═════ Entries provided

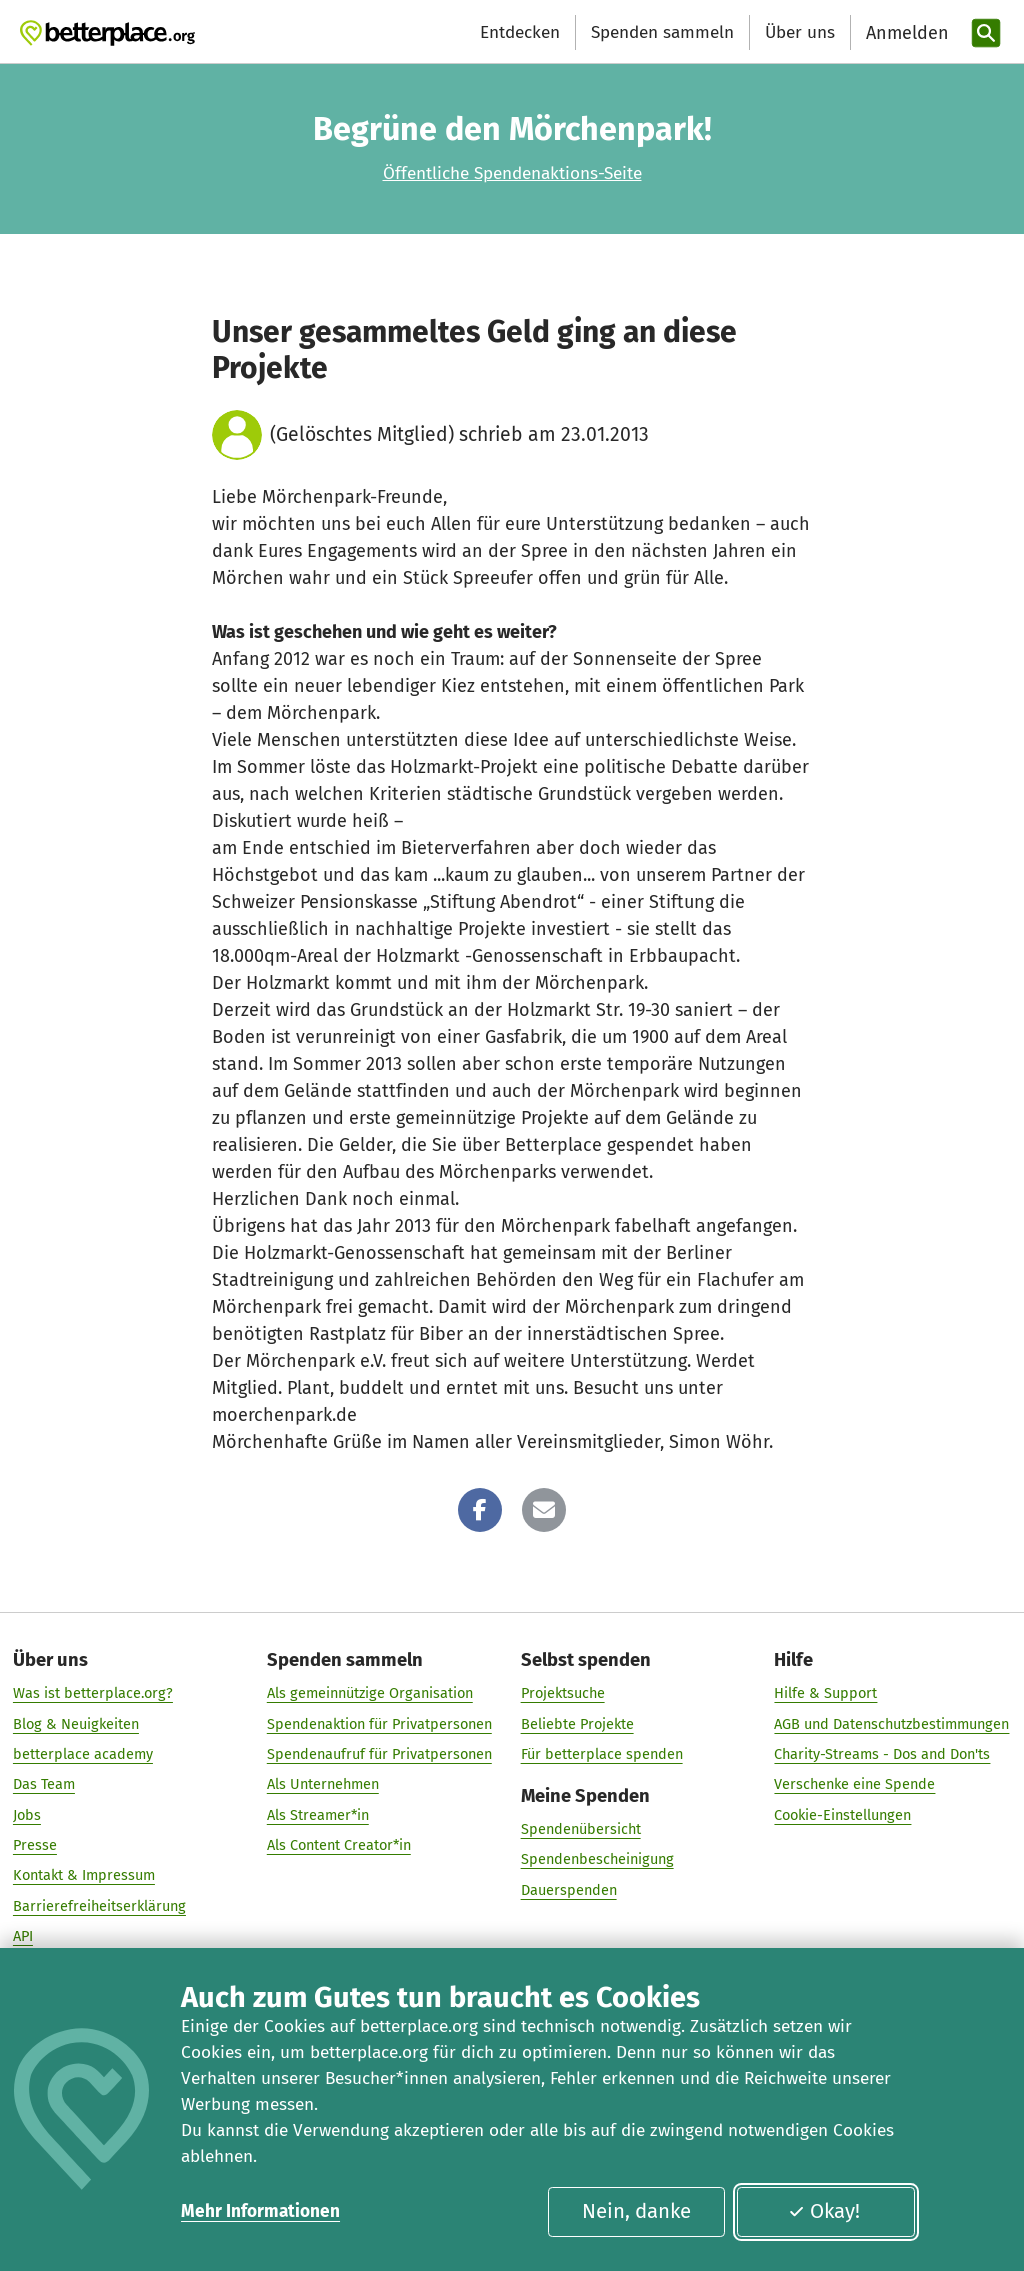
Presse (35, 1845)
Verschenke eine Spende (854, 1785)
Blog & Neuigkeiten (76, 1724)
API (23, 1936)
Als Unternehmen (323, 1785)
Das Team (44, 1785)
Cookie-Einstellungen (842, 1815)
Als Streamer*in (318, 1815)
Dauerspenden (569, 1890)
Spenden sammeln (662, 32)
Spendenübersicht (581, 1829)
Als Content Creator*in (339, 1845)
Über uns (800, 32)
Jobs (27, 1815)
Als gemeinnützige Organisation (370, 1694)
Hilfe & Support (825, 1694)
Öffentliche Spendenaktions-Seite (512, 173)
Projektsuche (563, 1694)
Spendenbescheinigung (597, 1860)
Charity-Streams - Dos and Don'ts (882, 1754)
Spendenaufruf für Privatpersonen (379, 1754)
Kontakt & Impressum (84, 1876)
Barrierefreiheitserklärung (99, 1906)
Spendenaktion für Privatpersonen (379, 1724)
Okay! (824, 2211)
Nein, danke (636, 2211)
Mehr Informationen (260, 2211)
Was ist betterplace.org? (93, 1694)
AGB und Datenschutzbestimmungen (891, 1724)
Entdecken (520, 32)
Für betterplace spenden (602, 1754)
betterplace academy (83, 1754)
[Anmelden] (905, 33)
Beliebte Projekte (577, 1724)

══════════

Write out every one of these lines word for word, including the coordinates in parentheses, and omit the pictures.

Correct answer:
Presse (35, 1845)
Verschenke eine Spende (854, 1785)
Blog & Neuigkeiten (76, 1724)
API (23, 1936)
Als Unternehmen (323, 1785)
Das Team (44, 1785)
Cookie-Einstellungen (842, 1815)
Als Streamer*in (318, 1815)
Dauerspenden (569, 1890)
Spenden sammeln (662, 32)
Spendenübersicht (581, 1829)
Als Content Creator*in (339, 1845)
Über uns (800, 32)
Jobs (27, 1815)
Als gemeinnützige Organisation (370, 1694)
Hilfe & Support (825, 1694)
Öffentliche Spendenaktions-Seite (512, 173)
Projektsuche (563, 1694)
Spendenbescheinigung (597, 1860)
Charity-Streams - Dos and Don'ts (882, 1754)
Spendenaufruf für Privatpersonen (379, 1754)
Kontakt & Impressum (84, 1876)
Barrierefreiheitserklärung (99, 1906)
Spendenaktion für Privatpersonen (379, 1724)
Okay! (824, 2211)
Nein, danke (636, 2211)
Mehr Informationen (260, 2211)
Was ist betterplace.org? (93, 1694)
AGB und Datenschutzbestimmungen (891, 1724)
Entdecken (520, 32)
Für betterplace spenden (602, 1754)
betterplace academy (83, 1754)
[Anmelden] (905, 33)
Beliebte Projekte (577, 1724)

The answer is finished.